Task to complete: A single number is required: the count of lines in the entries below that include the word "Facebook".

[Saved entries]
┏━━

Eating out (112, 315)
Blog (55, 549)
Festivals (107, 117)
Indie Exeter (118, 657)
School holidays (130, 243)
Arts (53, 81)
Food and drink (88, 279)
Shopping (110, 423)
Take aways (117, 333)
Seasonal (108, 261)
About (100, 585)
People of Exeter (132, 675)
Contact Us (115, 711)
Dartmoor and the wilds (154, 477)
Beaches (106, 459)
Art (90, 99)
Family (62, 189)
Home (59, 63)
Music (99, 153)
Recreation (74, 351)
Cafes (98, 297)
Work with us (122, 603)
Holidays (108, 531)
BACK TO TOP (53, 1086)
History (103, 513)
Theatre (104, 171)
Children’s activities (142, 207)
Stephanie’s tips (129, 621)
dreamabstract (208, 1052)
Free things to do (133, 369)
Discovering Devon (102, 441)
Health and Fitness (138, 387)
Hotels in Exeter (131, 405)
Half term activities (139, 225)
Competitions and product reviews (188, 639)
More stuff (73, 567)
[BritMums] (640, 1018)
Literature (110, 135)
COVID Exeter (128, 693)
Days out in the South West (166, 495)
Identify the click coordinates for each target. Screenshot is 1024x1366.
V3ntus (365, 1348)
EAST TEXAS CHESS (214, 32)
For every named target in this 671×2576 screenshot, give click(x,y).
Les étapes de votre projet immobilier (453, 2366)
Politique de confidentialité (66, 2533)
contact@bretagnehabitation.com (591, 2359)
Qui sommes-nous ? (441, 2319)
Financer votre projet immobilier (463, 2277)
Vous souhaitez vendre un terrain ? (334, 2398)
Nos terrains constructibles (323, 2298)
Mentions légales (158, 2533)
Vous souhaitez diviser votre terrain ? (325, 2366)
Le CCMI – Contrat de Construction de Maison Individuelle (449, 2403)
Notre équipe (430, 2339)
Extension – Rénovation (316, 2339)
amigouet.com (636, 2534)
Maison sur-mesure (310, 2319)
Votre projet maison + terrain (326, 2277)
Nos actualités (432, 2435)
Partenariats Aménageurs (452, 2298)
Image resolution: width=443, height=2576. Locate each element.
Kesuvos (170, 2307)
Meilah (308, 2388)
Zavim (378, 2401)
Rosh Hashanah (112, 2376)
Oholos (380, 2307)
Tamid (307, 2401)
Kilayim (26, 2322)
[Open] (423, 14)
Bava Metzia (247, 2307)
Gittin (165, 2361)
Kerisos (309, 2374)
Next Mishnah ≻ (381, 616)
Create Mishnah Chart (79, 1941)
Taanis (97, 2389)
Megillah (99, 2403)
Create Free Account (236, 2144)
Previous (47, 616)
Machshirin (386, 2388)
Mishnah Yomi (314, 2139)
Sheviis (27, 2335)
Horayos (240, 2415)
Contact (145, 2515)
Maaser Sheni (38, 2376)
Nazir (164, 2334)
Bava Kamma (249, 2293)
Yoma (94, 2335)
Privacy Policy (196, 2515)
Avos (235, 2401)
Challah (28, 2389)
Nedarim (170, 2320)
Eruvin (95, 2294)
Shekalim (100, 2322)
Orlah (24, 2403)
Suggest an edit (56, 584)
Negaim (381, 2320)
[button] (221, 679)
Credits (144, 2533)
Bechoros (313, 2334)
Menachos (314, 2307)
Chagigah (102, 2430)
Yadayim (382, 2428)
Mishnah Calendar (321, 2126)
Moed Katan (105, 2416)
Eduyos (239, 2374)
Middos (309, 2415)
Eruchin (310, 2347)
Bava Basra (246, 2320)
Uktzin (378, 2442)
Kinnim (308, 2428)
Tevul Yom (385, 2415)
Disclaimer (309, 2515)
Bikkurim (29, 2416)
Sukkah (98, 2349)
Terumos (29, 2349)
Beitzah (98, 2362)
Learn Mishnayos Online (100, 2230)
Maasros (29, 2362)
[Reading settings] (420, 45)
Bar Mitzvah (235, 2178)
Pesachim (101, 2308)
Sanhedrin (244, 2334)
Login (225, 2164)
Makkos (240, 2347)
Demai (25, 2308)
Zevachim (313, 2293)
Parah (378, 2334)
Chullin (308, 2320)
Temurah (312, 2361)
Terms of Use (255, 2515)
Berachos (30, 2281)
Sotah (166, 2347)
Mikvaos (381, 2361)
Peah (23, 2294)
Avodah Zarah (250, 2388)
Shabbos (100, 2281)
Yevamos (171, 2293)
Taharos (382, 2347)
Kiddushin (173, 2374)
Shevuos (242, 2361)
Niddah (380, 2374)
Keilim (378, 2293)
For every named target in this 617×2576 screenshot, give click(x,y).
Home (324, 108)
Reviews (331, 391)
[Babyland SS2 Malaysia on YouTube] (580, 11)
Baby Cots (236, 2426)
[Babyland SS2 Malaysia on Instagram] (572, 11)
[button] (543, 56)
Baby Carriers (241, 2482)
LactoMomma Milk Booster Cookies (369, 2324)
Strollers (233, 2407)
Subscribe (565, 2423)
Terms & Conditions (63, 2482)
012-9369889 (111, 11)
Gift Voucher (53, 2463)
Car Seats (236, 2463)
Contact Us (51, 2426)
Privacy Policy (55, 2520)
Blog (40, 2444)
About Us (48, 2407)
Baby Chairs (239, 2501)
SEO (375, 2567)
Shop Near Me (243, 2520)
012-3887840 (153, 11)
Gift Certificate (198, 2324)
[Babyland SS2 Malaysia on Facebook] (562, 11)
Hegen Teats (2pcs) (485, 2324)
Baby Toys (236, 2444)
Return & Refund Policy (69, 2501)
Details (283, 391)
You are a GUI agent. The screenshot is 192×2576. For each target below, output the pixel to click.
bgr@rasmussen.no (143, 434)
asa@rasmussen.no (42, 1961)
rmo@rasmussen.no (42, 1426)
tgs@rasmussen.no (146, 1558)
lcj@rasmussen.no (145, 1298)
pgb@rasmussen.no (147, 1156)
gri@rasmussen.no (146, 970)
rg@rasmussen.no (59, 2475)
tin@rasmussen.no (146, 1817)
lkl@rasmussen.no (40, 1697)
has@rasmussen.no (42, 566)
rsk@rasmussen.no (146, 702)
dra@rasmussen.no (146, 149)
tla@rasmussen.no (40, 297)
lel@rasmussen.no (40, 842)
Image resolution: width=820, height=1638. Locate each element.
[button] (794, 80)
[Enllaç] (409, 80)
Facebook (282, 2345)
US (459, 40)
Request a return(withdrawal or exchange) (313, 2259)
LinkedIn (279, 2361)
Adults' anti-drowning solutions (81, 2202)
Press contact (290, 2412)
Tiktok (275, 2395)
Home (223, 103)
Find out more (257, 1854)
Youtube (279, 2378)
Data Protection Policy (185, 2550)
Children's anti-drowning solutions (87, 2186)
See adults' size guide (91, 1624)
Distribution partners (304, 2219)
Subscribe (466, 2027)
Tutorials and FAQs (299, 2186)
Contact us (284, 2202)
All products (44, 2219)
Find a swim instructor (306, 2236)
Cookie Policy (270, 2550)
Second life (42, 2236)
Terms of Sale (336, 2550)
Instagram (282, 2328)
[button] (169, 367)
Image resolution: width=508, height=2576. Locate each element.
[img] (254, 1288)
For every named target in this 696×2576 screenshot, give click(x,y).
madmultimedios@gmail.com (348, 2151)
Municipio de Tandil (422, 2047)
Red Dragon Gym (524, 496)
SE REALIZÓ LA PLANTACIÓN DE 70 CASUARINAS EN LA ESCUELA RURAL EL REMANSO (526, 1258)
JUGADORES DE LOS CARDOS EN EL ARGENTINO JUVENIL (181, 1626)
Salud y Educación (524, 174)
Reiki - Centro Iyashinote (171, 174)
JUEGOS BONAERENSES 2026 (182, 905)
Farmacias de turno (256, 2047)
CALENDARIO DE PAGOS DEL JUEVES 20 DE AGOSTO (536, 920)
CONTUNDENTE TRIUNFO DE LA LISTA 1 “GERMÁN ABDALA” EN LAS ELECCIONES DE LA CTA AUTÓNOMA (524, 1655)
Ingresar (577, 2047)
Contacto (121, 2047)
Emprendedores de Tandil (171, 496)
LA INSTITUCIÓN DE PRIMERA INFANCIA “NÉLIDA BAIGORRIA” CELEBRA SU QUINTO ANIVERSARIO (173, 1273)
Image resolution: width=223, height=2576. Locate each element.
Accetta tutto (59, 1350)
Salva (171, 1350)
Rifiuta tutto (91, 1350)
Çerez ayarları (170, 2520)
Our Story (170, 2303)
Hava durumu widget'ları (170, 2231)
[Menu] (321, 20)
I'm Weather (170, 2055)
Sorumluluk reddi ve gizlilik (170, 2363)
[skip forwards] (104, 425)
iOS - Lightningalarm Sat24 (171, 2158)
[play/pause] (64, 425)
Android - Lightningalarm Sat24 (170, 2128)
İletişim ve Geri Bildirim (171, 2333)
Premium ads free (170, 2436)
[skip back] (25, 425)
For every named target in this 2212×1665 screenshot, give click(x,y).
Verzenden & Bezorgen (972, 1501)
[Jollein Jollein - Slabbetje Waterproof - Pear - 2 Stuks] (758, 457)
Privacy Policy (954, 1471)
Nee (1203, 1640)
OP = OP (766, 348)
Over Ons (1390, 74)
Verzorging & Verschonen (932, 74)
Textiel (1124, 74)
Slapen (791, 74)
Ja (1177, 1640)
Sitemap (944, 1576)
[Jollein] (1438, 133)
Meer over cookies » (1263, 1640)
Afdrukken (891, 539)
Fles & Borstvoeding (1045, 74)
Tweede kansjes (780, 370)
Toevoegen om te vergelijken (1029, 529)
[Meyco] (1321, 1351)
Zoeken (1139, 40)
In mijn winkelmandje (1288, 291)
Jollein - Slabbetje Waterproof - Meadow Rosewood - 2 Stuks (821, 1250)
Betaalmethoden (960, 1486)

┗━━

Task solution: 2